After many long months, he succeeded.
KEL’THUZAD ARRIVES AT THE FROZEN THRONE
South of Scholomance, the Alliance of Lordaeron continued funneling resources into its network of internment camps. Leadership over the prisons fell to a human noble named Aedelas Blackmoore, a distinguished veteran of the Second War.
Privately, Aedelas considered his position as warden of the internment camps to be an insult from the Alliance leadership. His father, Aedelyn Blackmoore, had become a pariah for committing treason against Lordaeron years earlier. Aedelas believed that the leaders still saw him as “the son of a traitor” and had burdened him with a thankless job that held no glory.
But Aedelas, like his father, was a clever military strategist. He had a secret weapon in his possession that he believed could restore his rightful position within the Alliance…

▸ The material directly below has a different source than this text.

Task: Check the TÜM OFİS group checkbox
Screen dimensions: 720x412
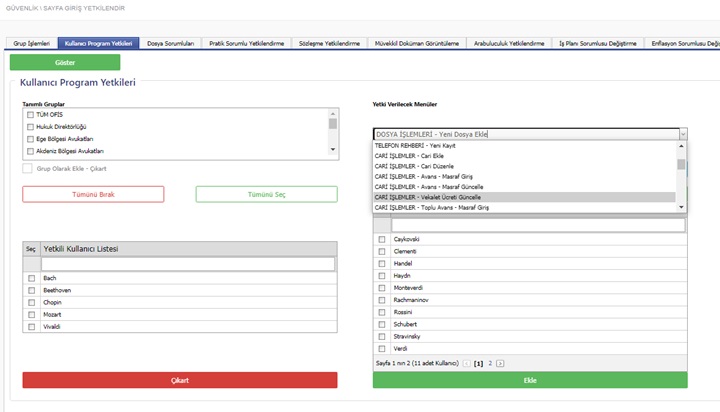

Just before the First War ended, Aedelas Blackmoore had stumbled across something astonishing. He had found a baby orc, alone and abandoned, lying in the snow next to his dead parents and some of the assassins who had killed them. Aedelas had resisted his instinct to slay the creature right then and there, instead deciding to raise the orc.
He named the orc “Thrall” and trained him to be a gladiator. Once Aedelas had determined that the orc would not simply be a dumb brute, he began to teach him strategy, philosophy, and the finer points of leading others into battle. He often put Thrall to the test, throwing him into fights against numerous opponents. Fighting pits were a common feature in the internment camps, and the guards would force the orc prisoners to face each other in bloody combat. Aedelas subjected Thrall to these gladiatorial arenas not just to improve his fighting skills; the man was a drunkard who liked to gamble on the outcomes of the matches. Thrall learned that his master was volatile, cruel, and occasionally brilliant.
Aedelas Blackmoore’s strategic thinking was complex, bold, yet fatally flawed from drink. He saw the imprisoned orcs as a potential army, and he intended for Thrall to become their leader—while remaining loyal to his human master, of course. Aedelas planned to upend the Alliance and rule it himself, remaking the human kingdoms in his image. But his cruelty undermined any connection he might have had with the young orc. Thrall saw him not as a surrogate father but as an arrogant, brutal master who would never let him know freedom.
The one friend Thrall had during his enslavement was a human named Taretha Foxton, who regarded him as a younger brother. She secretly maintained correspondence with the orc, and when Thrall was on the verge of succumbing to despair, she helped him escape the internment camp.
Thrall evaded Aedelas Blackmoore’s guards and found his way into the nearby wilderness, chasing rumors that a clan of orcs was still living there. He first encountered Grommash Hellscream and the remnants of the Warsongs, who recognized that this orphan was of the Frostwolf clan. They told him to travel to the Alterac Mountains, where the Frostwolves were known to roam.
When Thrall arrived, he found the Frostwolves and learned the truth about his parents, Durotan and Draka. They had stubbornly resisted the demonic corruption of the Horde, and they had paid for their defiance with their lives.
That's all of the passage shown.